My mother lives in Memory Care and she is 93.5 years old. She has one thing after another wrong with her; tomorrow, she'll have a wisdom tooth pulled out, believe it or not, just to add to the melee. She's in chronic pain and wheelchair bound. I beg the doctor to recommend a hospice evaluation for her, but no, she's 'not ready yet' because she weighs in excess of 190 lbs. All that means is she likes to eat; that's her last pleasure left in life. If she was on hospice, for godsake, they'd give her the pain medication she NEEDS to stop hurting so badly.
But no. We as a society insist on prolonging our loved ones' lives to the point where all that's left is suffering and misery.
The point of hospice is not for you to get out for a few hours a week, although that's a nice side bonus.
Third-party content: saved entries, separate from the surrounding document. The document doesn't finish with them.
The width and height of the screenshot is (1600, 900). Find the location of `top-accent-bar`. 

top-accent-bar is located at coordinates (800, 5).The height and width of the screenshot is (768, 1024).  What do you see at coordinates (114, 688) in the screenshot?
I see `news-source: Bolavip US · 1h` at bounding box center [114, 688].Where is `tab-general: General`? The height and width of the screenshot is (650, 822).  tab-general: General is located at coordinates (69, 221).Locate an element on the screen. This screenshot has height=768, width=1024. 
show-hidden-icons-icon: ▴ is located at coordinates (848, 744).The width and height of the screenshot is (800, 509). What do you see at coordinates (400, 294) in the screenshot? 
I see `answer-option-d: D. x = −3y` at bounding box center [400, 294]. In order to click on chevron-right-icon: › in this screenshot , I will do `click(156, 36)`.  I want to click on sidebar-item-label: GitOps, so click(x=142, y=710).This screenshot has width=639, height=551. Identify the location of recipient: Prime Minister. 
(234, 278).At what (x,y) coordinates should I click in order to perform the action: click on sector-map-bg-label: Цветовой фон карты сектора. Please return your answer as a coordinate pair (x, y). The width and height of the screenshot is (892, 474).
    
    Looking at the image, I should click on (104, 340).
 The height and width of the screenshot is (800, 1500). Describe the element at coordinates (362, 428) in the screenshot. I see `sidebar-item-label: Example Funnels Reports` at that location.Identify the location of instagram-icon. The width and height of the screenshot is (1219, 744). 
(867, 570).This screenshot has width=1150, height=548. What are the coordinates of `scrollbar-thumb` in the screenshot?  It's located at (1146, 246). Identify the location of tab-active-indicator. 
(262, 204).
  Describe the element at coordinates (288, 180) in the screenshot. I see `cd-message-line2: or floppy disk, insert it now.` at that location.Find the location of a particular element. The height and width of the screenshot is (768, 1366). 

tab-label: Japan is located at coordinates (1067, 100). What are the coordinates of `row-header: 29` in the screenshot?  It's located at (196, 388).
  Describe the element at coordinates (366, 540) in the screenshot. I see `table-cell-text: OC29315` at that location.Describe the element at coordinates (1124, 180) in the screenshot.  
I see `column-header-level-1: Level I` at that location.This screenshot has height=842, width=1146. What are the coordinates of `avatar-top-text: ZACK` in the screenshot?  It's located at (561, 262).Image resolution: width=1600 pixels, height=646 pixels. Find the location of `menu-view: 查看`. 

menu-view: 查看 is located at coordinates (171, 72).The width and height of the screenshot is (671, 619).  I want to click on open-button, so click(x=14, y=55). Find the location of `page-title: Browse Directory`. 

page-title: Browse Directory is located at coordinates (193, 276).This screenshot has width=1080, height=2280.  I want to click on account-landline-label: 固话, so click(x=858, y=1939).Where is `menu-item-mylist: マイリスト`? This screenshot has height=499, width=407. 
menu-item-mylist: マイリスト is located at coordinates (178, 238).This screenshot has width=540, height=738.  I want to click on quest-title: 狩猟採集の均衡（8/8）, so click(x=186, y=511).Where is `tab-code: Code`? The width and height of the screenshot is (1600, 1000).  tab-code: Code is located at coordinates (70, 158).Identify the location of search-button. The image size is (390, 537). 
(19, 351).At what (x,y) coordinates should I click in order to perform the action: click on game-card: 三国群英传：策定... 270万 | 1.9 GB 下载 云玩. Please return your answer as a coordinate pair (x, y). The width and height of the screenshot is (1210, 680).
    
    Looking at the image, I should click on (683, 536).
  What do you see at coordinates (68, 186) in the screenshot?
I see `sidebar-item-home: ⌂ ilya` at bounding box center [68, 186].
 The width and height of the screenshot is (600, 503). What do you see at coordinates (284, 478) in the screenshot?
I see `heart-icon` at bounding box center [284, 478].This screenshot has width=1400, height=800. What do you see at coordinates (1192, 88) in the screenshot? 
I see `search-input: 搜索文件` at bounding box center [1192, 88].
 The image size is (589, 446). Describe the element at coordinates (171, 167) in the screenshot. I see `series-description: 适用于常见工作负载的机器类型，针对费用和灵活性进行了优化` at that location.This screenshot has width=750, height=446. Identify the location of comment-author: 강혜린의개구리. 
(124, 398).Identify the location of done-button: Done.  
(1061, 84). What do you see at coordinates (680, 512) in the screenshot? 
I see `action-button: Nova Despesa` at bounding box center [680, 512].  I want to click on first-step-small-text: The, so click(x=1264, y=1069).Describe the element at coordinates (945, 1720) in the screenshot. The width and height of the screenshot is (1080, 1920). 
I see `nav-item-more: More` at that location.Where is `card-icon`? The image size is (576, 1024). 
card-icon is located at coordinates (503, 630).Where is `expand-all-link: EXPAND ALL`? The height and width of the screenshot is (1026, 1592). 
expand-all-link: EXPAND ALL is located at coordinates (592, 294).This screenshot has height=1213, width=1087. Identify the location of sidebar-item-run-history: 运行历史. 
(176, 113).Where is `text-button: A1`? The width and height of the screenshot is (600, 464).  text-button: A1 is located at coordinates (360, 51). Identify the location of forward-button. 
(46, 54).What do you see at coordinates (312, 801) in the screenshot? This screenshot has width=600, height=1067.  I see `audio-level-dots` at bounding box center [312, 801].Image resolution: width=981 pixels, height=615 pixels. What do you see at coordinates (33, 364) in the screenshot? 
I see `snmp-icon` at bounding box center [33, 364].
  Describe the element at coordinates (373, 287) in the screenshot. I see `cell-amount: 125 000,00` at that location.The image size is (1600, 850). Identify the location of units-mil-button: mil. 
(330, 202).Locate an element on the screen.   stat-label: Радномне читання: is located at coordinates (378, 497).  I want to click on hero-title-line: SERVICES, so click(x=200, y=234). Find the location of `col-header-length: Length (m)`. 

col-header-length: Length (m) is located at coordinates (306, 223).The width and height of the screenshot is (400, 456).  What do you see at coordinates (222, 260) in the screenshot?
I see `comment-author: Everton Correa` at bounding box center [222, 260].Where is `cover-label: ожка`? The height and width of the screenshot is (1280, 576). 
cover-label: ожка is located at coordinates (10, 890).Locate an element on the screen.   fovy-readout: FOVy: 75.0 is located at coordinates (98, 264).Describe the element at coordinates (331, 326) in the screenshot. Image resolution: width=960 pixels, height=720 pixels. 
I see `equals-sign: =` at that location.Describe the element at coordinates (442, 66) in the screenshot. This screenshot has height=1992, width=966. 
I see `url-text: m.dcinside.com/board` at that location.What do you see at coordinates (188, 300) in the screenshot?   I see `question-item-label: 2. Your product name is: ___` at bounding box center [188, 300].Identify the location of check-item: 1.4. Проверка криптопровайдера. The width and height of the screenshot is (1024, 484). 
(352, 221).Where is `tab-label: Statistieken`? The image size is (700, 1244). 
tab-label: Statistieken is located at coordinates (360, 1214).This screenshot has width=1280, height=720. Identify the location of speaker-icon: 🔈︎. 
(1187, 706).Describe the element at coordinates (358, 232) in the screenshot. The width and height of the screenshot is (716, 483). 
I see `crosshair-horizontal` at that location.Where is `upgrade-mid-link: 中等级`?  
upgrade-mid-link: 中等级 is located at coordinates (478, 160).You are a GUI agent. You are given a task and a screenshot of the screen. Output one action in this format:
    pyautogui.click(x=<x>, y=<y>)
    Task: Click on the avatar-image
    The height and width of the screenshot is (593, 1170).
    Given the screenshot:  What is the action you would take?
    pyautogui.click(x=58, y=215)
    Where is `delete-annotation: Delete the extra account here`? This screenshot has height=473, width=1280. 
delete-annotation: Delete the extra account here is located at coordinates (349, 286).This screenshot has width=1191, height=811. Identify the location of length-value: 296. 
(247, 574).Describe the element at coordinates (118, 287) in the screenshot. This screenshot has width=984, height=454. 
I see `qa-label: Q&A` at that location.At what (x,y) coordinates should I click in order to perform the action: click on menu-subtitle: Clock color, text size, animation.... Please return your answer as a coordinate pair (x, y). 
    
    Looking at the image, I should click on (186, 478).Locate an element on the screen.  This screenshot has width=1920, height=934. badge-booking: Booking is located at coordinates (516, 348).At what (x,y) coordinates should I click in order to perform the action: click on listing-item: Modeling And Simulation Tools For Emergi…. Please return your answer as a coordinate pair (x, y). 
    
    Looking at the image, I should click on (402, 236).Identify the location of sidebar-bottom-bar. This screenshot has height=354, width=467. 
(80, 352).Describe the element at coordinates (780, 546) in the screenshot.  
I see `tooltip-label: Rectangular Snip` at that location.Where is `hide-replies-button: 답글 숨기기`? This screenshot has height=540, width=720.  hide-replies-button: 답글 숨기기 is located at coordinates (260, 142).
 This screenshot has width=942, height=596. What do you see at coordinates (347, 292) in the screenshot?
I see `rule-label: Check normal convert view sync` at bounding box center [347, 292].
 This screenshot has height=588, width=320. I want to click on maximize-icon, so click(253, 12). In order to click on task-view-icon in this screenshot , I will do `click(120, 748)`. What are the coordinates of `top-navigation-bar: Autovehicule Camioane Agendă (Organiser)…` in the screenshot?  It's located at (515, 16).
The true purpose of hospice is to allow your mother to stop suffering. To allow her to stop being schlepped back and forth to hospitals in a vain effort to cure one ailment after another, only to keep her alive for a few more days, weeks, or months. What for? So dementia can ravage her even further?
Yes. I think it's right to be on hospice. And I think it's wrong for your brother to insist on prolonging his mother's life which may be an effort to alleviate HIS potential guilt once she passes. Nobody wants to say they had any hand in someone else's death. In reality, only God has a hand in that decision. Hospice is only there to ease the pain and anguish for ALL involved.
Wishing you peace in the knowledge that you are making a wise and good decision on behalf of the mother you love with all your heart.